A Virginia council of the Knights of Columbus will be permitted to hold its annual Memorial Day Mass on Monday, May 27, 2024, in a federal cemetery after the National Park Service (NPS) backed down and allowed the group to hold the observance./ Credit: Win McNamee/Getty Images

A Virginia council of the Knights of Columbus will be permitted to hold its annual Memorial Day Mass in a federal cemetery after the National Park Service (NPS) backed down and allowed the group to hold the observance.

Knights of Columbus Petersburg Council 694 had filed a temporary restraining order against NPS after the park service forbade the council from holding its annual Memorial Day Mass at Poplar Grove National Cemetery.

First Liberty Institute, which represented the Knights in the dispute, said in a press release this week that the fraternal organization has “held the service at the park every year since at least the 1960s.”

The filing, made in U.S. District Court for the Eastern District of Virginia, said NPS decided in 2023 that the annual Mass, held at the cemetery within Petersburg National Battlefield, “would henceforth be categorized as a prohibited ‘demonstration’ under NPS regulations because it is a ‘religious service.’”

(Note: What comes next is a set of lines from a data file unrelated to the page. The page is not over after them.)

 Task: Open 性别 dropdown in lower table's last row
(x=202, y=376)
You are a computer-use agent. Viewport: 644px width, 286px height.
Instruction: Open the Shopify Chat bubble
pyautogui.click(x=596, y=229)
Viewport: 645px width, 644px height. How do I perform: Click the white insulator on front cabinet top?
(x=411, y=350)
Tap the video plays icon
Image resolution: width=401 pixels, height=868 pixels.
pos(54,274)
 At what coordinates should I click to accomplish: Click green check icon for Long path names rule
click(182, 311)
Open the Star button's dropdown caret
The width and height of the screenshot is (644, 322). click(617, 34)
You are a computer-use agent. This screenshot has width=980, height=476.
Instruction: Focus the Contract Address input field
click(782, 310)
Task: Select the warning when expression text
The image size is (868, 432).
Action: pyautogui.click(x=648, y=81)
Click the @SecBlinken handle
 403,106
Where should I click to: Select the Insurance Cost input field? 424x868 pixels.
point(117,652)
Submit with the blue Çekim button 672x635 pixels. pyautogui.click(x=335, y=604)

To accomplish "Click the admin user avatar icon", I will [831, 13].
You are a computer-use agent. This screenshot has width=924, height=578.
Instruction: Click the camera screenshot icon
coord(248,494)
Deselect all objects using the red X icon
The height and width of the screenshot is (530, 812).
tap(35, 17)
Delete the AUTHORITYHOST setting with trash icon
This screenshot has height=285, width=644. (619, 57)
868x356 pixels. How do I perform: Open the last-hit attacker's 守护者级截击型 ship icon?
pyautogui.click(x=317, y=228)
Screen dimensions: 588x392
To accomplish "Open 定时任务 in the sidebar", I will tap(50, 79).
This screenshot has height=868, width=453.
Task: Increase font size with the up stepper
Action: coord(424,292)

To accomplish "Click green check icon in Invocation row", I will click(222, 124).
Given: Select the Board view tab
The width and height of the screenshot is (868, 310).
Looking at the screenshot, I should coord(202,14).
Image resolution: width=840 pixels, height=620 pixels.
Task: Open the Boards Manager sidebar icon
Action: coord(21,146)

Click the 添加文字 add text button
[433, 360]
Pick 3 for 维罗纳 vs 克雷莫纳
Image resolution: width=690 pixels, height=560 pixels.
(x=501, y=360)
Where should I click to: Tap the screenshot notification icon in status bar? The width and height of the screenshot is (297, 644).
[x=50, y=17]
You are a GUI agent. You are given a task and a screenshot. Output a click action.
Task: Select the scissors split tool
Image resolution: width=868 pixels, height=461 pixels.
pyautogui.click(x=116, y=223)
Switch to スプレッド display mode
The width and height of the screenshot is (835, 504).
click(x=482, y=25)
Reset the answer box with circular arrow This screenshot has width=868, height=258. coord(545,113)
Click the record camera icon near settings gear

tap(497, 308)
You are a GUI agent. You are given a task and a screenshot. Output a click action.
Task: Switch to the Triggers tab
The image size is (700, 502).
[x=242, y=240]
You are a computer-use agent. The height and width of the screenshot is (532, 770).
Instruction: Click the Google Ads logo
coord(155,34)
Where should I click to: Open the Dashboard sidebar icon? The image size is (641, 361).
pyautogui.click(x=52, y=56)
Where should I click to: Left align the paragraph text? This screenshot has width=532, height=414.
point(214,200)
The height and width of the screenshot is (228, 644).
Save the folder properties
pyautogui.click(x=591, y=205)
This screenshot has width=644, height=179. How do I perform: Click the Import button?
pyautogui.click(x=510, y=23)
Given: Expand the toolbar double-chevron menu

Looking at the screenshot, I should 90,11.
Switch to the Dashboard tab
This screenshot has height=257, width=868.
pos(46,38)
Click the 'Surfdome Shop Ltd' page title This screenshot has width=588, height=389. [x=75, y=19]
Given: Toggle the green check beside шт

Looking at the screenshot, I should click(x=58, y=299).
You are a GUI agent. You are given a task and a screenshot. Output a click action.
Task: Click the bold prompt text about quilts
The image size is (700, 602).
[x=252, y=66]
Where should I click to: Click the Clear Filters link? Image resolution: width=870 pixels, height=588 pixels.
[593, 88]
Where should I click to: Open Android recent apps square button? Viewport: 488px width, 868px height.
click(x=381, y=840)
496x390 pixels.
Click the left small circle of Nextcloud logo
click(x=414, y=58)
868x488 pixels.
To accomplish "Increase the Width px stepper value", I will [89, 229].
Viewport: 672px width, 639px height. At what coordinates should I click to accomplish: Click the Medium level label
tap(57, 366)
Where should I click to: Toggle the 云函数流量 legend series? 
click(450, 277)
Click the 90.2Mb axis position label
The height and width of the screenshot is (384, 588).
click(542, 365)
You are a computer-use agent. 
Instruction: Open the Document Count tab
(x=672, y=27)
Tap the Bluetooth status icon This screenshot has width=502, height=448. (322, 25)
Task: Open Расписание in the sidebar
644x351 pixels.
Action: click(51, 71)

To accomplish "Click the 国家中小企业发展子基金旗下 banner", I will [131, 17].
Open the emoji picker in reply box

Yet on Thursday afternoon, First Liberty Institute said in a press release that the Knights would be permitted to hold the Mass on Monday as planned.

NPS “has granted a permit … allowing the Knights’ annual Memorial Day Mass service” on Monday, the organization said.

“We are grateful to the NPS for allowing the Knights to hold their service this Memorial Day,” John Moran, a partner with the law firm McGuireWoods, said in the statement. 

Roger Byron, a senior counsel at First Liberty, said that the Knights “are thrilled that they will be able to exercise their religious beliefs and keep this honorable tradition alive.”  

“We appreciate the tremendous support of Gov. [Glenn] Youngkin and Attorney General [Jason] Miyares in this case,” Byron said. 

Park service officials had earlier said the Knights could hold the Mass “outside the cemetery on a patch of grass near the parking lot,” which the Knights’ filing said was “unreasonable, unnecessary, and unconstitutional.”

The Knights said the park service was “misapplying its own regulations” and “unlawfully infringing on the Knights’ First Amendment rights.” The filing said the federal government was also violating the Religious Freedom Restoration Act (RFRA), a 1993-era law that places strict rules on how the government may infringe on a person’s religious liberty. 

Officials with the National Park Service also did not respond to a query on the suit on Thursday. 

Byron had said earlier this week that the park service was “way out of line.”  

“This is the kind of unlawful discrimination and censorship RFRA and the First Amendment were enacted to prevent,” Byron said.